Didier Drogba tiba di Chelsea pada tahun 2004

Didier Drogba tiba di Chelsea pada tahun 2004 – Dengan biaya yang dilaporkan sebesar £ 24 juta. Tinggal sembilan tahun di Liga Premier identik dengan sejumlah hal – termasuk gaya bermain penyerang tengah yang sangat efektif dan melibas dan tuduhan mulai dari perilaku tidak sportif hingga kecurangan langsung. Cintai atau benci dia, prestasinya di London barat tidak perlu dipertanyakan lagi.

Empat gelar Liga Premier, empat Piala FA, tiga Piala Liga, dan satu medali pemenang Liga Champions. Arsene Wenger, yang tim Arsenalnya sering menemukan diri mereka berada di ujung yang salah dari gaya brutal Drogba, mengatakan tentang dia: “Dia adalah pemenang dan dia akan menjadi seperti itu sampai akhir hidupnya.”

Drogba memang merupakan pemenang seri, tetapi tekanan pada malam Oktober di Sudan itu sama sekali berbeda.

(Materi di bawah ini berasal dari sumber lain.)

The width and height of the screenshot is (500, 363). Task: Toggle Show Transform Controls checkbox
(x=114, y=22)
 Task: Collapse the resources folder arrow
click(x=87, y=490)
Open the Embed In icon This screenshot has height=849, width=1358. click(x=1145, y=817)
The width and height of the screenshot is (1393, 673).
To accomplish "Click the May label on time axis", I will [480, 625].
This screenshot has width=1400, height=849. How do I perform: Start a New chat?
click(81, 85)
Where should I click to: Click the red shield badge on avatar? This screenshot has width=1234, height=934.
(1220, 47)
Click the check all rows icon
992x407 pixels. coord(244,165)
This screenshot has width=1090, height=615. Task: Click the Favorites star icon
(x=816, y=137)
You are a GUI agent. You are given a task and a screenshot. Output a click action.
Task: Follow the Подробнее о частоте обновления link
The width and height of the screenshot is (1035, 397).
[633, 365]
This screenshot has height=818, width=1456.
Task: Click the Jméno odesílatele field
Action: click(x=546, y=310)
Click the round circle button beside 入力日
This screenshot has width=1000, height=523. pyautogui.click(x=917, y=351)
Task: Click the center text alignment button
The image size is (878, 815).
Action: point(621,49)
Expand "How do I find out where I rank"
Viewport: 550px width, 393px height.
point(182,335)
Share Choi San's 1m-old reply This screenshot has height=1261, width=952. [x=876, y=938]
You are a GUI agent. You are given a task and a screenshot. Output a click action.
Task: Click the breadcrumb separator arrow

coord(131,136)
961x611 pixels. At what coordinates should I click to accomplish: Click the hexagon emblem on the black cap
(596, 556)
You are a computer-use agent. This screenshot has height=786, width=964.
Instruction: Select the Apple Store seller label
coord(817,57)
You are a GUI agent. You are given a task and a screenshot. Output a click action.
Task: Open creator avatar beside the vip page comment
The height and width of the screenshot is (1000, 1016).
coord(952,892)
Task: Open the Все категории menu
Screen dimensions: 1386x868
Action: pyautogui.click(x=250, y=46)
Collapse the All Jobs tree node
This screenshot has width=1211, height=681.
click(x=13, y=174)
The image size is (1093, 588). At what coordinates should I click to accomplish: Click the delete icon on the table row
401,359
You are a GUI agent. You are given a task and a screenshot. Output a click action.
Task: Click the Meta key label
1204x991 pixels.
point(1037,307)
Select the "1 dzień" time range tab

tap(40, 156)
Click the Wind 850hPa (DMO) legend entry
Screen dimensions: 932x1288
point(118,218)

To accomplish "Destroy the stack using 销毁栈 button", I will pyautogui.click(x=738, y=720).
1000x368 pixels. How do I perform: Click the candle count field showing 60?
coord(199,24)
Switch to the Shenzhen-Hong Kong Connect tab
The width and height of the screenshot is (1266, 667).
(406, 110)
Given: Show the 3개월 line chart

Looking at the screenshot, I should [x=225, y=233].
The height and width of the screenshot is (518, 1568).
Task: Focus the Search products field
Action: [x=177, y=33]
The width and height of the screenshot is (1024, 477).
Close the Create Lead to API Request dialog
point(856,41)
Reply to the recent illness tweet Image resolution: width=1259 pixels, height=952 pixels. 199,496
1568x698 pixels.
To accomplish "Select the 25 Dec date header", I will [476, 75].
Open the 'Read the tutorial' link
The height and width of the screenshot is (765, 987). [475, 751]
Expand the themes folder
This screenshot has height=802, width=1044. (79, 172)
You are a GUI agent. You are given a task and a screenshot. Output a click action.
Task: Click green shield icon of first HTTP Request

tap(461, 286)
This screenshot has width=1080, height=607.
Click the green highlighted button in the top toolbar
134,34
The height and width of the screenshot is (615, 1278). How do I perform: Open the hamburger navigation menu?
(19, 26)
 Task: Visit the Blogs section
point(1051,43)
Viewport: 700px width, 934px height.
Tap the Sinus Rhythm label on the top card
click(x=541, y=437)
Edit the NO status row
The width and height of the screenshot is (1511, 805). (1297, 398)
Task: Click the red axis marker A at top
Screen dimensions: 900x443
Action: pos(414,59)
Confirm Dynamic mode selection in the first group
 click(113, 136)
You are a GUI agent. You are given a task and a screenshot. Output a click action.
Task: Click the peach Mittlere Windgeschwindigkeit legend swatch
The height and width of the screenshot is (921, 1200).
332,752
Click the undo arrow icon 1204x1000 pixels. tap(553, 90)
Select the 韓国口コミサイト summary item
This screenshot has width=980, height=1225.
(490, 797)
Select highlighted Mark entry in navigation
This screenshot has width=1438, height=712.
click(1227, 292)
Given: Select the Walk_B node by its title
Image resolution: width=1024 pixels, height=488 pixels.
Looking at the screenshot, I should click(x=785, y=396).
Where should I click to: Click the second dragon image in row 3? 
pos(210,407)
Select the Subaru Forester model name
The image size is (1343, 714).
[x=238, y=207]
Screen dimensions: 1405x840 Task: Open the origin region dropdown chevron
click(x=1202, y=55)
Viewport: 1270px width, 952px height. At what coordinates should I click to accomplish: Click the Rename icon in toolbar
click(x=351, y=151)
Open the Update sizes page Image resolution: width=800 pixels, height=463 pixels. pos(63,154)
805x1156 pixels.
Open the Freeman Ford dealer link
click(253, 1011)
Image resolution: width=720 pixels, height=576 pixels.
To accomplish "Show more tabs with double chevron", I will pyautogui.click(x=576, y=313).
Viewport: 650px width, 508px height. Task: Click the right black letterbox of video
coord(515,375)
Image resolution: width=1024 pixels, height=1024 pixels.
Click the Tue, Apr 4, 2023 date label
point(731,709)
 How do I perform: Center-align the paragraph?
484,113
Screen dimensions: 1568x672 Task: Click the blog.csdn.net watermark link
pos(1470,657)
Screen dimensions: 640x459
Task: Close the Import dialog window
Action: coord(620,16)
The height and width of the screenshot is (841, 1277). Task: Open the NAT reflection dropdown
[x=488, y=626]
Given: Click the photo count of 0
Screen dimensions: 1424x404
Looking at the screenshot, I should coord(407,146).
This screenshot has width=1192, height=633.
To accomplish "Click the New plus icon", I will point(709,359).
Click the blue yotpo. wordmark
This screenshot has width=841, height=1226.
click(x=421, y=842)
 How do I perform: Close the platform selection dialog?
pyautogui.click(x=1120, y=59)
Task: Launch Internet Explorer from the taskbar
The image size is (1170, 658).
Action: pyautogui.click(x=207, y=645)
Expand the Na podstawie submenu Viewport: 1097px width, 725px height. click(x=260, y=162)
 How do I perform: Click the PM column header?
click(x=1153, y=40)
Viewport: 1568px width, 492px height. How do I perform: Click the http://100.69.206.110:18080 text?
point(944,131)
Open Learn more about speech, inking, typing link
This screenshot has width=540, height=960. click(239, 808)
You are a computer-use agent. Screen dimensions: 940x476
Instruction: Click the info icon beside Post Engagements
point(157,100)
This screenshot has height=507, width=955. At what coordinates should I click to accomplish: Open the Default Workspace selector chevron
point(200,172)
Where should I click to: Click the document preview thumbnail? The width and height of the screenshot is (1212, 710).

Info lengkap kunjungi 3DSbobet

Pertandingan Kamerun melawan Mesir di fixture Yaounde dan Pantai Gading dengan Sudan dimulai secara bersamaan. Pantai Gading, yang tahu bahwa kemenangan akan berhasil, membuat tim Sudan berada di posisi terbawah kedua dalam grup. Pada menit ke-73, Aruna Dindane memasukkan gol keduanya yang kedua, dan yang ketiga bagi tim. Pemogokan Sudan di menit ke-89 tidak lebih dari penghiburan. Peristiwa berlangsung relatif mudah – tetapi hampir 1.600 mil jauhnya di Yaounde, gambarnya sangat berbeda.

Kamerun memimpin pada menit ke-20, tetapi pertandingan itu ketat. Equalizer pada menit ke-79, dibundel oleh Mohammed Shawky, membawa level Mesir dan mengayunkan ombak kembali ke hati Pantai Gading. Hasil imbang – selama mereka mengalahkan Sudan – akan membuat mereka lolos.

Dengan hanya beberapa detik tersisa di Yaounde, dan dengan skor imbang 1-1, Pantai Gading tampak siap untuk perjalanan perdananya ke Piala Dunia. Pertandingan mereka di Sudan telah selesai. Drogba berdiri, dikelilingi oleh rekan satu timnya. Mereka semua mendengarkan radio dan menunggu. Kemudian berita yang menghimpit disaring. Kamerun mendapat hadiah penalti pada menit keempat injury time.

Untuk setiap kisah patah hati, pasti ada satu sukacita. Tendangan Pierre Wome menabrak tiang di sebelah kiri dan melebar. Para pemain Kamerun berkumpul, linglung dan sedih di area penalti, beberapa menarik baju mereka di atas mata mereka. Di sisi lain benua, Pantai Gading meletus. Untuk pertama kalinya dalam sejarah mereka, mereka akan bersaing di level tertinggi sepakbola internasional.

“Seluruh negara – setiap orang, setiap rumah – bahagia. Hari itu kita semua lupa bahwa negara itu masih terpecah,” kata Hassane Omar, seorang siswa berusia 20 tahun di Abidjan pada saat itu.

Untuk semua drama sepakbola yang terengah-engah yang terjadi malam itu, peristiwa paling seismik tidak terjadi di lapangan sepakbola, tetapi di ruang ganti yang sempit di Stadion Al-Merrikh. Doa pasca pertandingan yang dipimpin oleh Drogba telah menjadi semacam ritual, tetapi ini akan berbeda.

Dengan perayaan berlangsung, kamera TV diantar ke ruang ganti. Para pemain meringkuk di depannya, lengan mereka saling berpegangan di bahu masing-masing. Berdiri di tengah, mikrofon di tangan, adalah sosok striker Chelsea yang mengesankan.